2019.04.15
# 趣味・芸術・スポーツ

「沙知代、お前は幸せだったか…?」妻に捧げるノムさんの愛惜の想い

「大丈夫よ」と妻は言った…
野村 克也 プロフィール

突然訪れた沙知代との別れ

ところが、その「万が一」が起きた。

万が一に備えてと言いながら、その万が一を常日頃から想定している人間など、そういるものではない。私もそうだった。あまりに突然の出来事に、心ががらんどうになった。

 

その状態は今も変わらない。

失ってみて初めてその存在の大きさがわかるとよく言うが、まさに私がそうだった。誰もいない家へ帰るたびに、心に穴が開いたままであることに気づかされる。

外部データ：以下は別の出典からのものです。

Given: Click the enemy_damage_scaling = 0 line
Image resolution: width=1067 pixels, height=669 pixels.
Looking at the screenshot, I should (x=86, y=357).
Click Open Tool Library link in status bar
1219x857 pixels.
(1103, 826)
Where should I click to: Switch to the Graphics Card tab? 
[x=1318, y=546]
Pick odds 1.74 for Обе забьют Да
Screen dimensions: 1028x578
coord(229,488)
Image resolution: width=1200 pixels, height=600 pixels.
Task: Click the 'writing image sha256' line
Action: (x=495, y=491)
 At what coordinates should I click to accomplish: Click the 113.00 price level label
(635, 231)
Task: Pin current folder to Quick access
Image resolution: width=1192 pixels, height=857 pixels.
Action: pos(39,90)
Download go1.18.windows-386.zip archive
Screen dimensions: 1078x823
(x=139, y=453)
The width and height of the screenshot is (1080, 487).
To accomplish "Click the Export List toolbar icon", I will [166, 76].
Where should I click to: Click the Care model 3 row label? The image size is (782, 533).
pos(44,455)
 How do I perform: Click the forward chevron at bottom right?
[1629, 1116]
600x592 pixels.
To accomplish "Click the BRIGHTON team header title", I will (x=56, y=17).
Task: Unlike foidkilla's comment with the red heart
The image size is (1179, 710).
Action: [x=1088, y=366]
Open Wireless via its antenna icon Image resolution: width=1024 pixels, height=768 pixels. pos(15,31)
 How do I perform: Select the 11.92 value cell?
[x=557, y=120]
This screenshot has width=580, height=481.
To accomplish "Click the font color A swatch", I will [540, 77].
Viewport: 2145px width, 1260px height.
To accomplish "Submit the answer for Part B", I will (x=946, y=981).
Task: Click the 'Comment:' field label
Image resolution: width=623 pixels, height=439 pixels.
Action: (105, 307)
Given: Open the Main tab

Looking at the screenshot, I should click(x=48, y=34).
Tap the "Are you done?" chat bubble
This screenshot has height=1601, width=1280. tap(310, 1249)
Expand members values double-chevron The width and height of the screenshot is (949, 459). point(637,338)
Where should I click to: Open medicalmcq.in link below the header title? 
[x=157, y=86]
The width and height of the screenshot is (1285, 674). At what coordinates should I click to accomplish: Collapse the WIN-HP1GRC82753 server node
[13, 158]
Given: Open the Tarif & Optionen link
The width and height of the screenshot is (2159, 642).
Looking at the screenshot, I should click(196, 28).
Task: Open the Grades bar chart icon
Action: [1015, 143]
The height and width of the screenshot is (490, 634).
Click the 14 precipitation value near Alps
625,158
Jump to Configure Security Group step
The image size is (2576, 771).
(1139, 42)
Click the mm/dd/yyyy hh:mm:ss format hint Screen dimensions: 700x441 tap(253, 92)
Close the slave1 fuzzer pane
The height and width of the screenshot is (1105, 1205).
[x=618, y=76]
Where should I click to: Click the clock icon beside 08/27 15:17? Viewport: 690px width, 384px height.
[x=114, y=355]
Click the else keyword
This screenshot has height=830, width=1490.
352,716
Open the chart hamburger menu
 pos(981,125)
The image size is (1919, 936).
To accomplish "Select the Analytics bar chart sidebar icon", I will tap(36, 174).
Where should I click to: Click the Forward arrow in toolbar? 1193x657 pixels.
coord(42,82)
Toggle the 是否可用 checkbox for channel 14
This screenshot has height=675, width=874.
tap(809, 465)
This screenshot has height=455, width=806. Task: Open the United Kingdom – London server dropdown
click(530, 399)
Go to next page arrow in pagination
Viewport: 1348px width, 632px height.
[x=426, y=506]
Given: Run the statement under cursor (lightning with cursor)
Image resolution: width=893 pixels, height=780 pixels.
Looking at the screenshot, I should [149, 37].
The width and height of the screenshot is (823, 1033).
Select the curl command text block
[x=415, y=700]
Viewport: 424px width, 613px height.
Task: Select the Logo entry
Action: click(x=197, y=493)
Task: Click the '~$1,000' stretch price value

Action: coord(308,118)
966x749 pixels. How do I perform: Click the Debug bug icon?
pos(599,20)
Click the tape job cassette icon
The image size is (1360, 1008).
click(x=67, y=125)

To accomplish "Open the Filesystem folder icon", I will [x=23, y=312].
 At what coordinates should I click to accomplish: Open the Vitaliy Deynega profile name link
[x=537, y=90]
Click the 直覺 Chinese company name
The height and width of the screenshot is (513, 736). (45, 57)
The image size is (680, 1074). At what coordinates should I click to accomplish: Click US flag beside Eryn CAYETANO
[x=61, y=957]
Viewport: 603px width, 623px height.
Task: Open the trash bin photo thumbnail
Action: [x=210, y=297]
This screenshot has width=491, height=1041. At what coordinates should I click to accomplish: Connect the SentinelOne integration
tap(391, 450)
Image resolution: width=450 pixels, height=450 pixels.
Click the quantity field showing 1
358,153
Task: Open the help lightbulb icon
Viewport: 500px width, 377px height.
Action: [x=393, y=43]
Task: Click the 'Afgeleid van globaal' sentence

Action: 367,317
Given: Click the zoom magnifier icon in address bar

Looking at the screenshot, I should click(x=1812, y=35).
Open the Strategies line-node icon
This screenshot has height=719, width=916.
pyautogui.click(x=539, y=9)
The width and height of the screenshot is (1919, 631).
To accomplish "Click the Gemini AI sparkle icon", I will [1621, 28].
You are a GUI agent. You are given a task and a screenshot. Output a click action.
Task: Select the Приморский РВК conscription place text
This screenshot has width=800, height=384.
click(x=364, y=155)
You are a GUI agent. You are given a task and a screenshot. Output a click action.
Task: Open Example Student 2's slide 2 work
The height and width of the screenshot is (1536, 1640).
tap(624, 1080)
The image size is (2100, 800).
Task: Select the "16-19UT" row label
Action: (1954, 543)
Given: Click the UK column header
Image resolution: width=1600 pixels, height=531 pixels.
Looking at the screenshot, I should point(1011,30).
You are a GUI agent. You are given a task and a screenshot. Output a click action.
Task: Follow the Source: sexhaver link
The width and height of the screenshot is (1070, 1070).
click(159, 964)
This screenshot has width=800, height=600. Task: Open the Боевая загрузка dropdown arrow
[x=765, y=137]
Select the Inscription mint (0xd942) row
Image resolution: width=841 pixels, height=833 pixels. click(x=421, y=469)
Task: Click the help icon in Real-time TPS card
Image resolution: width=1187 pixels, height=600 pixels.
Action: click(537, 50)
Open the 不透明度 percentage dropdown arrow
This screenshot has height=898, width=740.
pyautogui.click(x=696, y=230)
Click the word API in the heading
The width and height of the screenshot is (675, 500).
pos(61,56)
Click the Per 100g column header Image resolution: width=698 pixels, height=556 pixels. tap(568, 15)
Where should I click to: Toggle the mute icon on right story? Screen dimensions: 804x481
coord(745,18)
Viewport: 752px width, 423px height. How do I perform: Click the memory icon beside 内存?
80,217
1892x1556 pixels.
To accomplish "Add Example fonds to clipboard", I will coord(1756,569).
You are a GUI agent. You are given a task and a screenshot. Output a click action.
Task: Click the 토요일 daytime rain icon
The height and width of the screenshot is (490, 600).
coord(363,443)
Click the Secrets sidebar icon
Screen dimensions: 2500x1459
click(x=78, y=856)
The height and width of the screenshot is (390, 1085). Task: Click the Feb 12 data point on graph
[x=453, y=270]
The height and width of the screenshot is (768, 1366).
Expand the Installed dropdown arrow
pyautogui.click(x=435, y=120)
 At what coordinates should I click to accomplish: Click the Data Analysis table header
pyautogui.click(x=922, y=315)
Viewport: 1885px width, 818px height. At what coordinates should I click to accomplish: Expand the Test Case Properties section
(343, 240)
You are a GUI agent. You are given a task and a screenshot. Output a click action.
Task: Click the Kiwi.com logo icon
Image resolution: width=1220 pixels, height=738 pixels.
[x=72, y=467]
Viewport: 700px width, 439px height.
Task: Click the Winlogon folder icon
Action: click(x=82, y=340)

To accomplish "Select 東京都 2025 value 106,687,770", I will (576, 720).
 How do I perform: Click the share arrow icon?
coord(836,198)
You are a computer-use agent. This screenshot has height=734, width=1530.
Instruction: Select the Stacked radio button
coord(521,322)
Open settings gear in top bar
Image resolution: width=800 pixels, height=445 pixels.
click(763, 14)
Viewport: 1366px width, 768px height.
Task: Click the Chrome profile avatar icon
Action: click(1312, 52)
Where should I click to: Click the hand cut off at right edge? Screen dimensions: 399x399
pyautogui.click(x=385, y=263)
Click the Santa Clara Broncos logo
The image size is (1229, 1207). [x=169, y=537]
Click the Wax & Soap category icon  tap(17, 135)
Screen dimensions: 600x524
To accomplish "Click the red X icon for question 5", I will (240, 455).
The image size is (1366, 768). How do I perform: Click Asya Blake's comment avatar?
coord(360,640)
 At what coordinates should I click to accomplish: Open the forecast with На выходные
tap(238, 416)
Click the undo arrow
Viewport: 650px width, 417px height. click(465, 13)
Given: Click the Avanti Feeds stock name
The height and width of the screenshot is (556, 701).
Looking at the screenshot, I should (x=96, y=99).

たとえば、がんで亡くなったのなら、こうはならなかったのではないか。余命いくばくもないと宣告されてからの日々を、これまで言いたくても言えなかったことなどを語り合いつつ、2人で劇的に演出することもできたかもしれない。

心の準備ができ、涙を流すこともあったかもしれない。

そして、その涙が、心の穴を埋めてくれたかもしれない。

それに比べ、今回のケースは、たった5分の出来事である。

2時間楽しむつもりだった映画の主人公が上映開始からわずか5分で亡くなり完結してしまったようなものである。未だに悪い冗談のようにしか思えないのだ。

私は沙知代との思い出を『ありがとうを言えなくて』という1冊の本にまとめた。

沙知代とのことをここまで赤裸々に書くのは、おそらくこれが最初で最後だろう。

亡くなった日の朝、こんなことがあった。

明け方、沙知代が「手を握って」と言った。

妻お気に入りの、アメリカ映画に出てくるようなキングサイズベッドの中だ。

沙知代と付き合い始めてから50年近く経つが、そんなしおらしいセリフを言ったのは初めてのことだった。

私たちは手をつないで歩いたことさえない。

言われた通り手を握ってやった。こんなに小さな手をしていたのかと、少し驚いた。そして、もうくしゅくしゅだった。

今にして思えば、何かを予感していたのかもしれないし、単なる偶然だったのかもしれない。

冷酷な人間だと思われるかもしれないが、沙知代が亡くなって1年以上経過した今も涙を流したことがない。お袋が死んだときは、あんなに涙が出たんだがな。違いは何なのだろうと思う。

私は心が壊れてしまったのだろうか。

大丈夫よ、か。

沙知代は今際の際まで、強気な女だった。